YOUR ASSIGNMENT
Your answer must be the full set of records, repeated exactly.

************

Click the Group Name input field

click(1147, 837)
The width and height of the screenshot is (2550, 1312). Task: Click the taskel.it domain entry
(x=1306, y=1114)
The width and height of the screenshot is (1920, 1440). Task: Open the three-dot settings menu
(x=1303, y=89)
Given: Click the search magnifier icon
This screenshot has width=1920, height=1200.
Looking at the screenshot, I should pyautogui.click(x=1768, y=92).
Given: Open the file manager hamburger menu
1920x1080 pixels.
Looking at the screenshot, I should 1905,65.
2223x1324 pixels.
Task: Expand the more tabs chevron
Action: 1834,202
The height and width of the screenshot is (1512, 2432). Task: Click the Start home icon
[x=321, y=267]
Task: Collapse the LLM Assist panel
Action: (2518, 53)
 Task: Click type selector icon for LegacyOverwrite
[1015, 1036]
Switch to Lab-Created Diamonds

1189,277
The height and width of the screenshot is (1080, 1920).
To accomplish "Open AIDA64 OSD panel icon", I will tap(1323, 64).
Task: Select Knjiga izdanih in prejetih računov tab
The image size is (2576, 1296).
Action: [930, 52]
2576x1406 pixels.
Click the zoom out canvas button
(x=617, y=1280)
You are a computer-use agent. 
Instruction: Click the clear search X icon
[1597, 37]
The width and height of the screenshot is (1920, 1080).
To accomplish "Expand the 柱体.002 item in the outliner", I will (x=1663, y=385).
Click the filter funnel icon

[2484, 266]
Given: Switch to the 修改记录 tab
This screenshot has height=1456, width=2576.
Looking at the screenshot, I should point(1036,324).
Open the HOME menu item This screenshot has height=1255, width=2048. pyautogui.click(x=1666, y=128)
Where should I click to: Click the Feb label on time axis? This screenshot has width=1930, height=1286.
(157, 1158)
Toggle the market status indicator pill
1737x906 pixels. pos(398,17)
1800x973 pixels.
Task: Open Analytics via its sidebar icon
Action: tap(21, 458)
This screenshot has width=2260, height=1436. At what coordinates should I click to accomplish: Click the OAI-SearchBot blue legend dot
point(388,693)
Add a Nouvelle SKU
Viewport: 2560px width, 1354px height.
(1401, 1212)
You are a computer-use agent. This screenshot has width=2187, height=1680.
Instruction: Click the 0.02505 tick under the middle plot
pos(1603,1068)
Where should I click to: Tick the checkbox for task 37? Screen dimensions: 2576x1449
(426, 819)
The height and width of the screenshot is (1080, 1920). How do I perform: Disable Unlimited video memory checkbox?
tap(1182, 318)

************

TASK RESULT
Click the Group Name input field

click(1147, 837)
The width and height of the screenshot is (2550, 1312). Task: Click the taskel.it domain entry
(x=1306, y=1114)
The width and height of the screenshot is (1920, 1440). Task: Open the three-dot settings menu
(x=1303, y=89)
Given: Click the search magnifier icon
This screenshot has width=1920, height=1200.
Looking at the screenshot, I should pyautogui.click(x=1768, y=92).
Given: Open the file manager hamburger menu
1920x1080 pixels.
Looking at the screenshot, I should 1905,65.
2223x1324 pixels.
Task: Expand the more tabs chevron
Action: 1834,202
The height and width of the screenshot is (1512, 2432). Task: Click the Start home icon
[x=321, y=267]
Task: Collapse the LLM Assist panel
Action: (2518, 53)
 Task: Click type selector icon for LegacyOverwrite
[1015, 1036]
Switch to Lab-Created Diamonds

1189,277
The height and width of the screenshot is (1080, 1920).
To accomplish "Open AIDA64 OSD panel icon", I will tap(1323, 64).
Task: Select Knjiga izdanih in prejetih računov tab
The image size is (2576, 1296).
Action: [930, 52]
2576x1406 pixels.
Click the zoom out canvas button
(x=617, y=1280)
You are a computer-use agent. 
Instruction: Click the clear search X icon
[1597, 37]
The width and height of the screenshot is (1920, 1080).
To accomplish "Expand the 柱体.002 item in the outliner", I will (x=1663, y=385).
Click the filter funnel icon

[2484, 266]
Given: Switch to the 修改记录 tab
This screenshot has height=1456, width=2576.
Looking at the screenshot, I should point(1036,324).
Open the HOME menu item This screenshot has height=1255, width=2048. pyautogui.click(x=1666, y=128)
Where should I click to: Click the Feb label on time axis? This screenshot has width=1930, height=1286.
(157, 1158)
Toggle the market status indicator pill
1737x906 pixels. pos(398,17)
1800x973 pixels.
Task: Open Analytics via its sidebar icon
Action: tap(21, 458)
This screenshot has width=2260, height=1436. At what coordinates should I click to accomplish: Click the OAI-SearchBot blue legend dot
point(388,693)
Add a Nouvelle SKU
Viewport: 2560px width, 1354px height.
(1401, 1212)
You are a computer-use agent. This screenshot has width=2187, height=1680.
Instruction: Click the 0.02505 tick under the middle plot
pos(1603,1068)
Where should I click to: Tick the checkbox for task 37? Screen dimensions: 2576x1449
(426, 819)
The height and width of the screenshot is (1080, 1920). How do I perform: Disable Unlimited video memory checkbox?
tap(1182, 318)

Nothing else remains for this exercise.